Item position entries
========================
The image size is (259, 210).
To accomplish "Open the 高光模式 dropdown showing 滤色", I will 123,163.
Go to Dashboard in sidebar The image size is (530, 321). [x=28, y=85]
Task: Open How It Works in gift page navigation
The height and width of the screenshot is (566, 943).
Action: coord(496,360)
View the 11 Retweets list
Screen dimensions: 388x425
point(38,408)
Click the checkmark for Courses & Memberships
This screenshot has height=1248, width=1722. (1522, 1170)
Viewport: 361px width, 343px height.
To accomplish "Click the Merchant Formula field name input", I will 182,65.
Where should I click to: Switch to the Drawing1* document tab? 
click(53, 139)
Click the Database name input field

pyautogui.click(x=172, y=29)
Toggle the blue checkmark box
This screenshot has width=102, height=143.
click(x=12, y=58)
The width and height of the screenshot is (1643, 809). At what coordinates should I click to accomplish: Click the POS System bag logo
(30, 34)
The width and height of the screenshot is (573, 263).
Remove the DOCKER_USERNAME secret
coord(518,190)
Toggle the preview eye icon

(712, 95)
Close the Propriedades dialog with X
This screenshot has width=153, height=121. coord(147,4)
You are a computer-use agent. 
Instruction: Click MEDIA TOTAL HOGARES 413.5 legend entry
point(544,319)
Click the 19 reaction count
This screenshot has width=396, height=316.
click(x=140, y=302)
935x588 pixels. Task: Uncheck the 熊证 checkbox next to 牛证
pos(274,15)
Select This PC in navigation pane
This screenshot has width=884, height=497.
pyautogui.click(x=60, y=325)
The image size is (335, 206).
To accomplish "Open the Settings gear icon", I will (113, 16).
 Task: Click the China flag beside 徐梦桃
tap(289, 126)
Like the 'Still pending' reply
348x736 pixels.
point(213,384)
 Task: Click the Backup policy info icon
========================
Write out all of the data above again, swapping "Task" for "Goal" wherever it occurs and changing nothing else.

* OUTPUT OF THE TASK:
The image size is (259, 210).
To accomplish "Open the 高光模式 dropdown showing 滤色", I will 123,163.
Go to Dashboard in sidebar The image size is (530, 321). [x=28, y=85]
Goal: Open How It Works in gift page navigation
The height and width of the screenshot is (566, 943).
Action: coord(496,360)
View the 11 Retweets list
Screen dimensions: 388x425
point(38,408)
Click the checkmark for Courses & Memberships
This screenshot has height=1248, width=1722. (1522, 1170)
Viewport: 361px width, 343px height.
To accomplish "Click the Merchant Formula field name input", I will 182,65.
Where should I click to: Switch to the Drawing1* document tab? 
click(53, 139)
Click the Database name input field

pyautogui.click(x=172, y=29)
Toggle the blue checkmark box
This screenshot has width=102, height=143.
click(x=12, y=58)
The width and height of the screenshot is (1643, 809). At what coordinates should I click to accomplish: Click the POS System bag logo
(30, 34)
The width and height of the screenshot is (573, 263).
Remove the DOCKER_USERNAME secret
coord(518,190)
Toggle the preview eye icon

(712, 95)
Close the Propriedades dialog with X
This screenshot has width=153, height=121. coord(147,4)
You are a computer-use agent. 
Instruction: Click MEDIA TOTAL HOGARES 413.5 legend entry
point(544,319)
Click the 19 reaction count
This screenshot has width=396, height=316.
click(x=140, y=302)
935x588 pixels. Goal: Uncheck the 熊证 checkbox next to 牛证
pos(274,15)
Select This PC in navigation pane
This screenshot has width=884, height=497.
pyautogui.click(x=60, y=325)
The image size is (335, 206).
To accomplish "Open the Settings gear icon", I will (113, 16).
 Goal: Click the China flag beside 徐梦桃
tap(289, 126)
Like the 'Still pending' reply
348x736 pixels.
point(213,384)
 Goal: Click the Backup policy info icon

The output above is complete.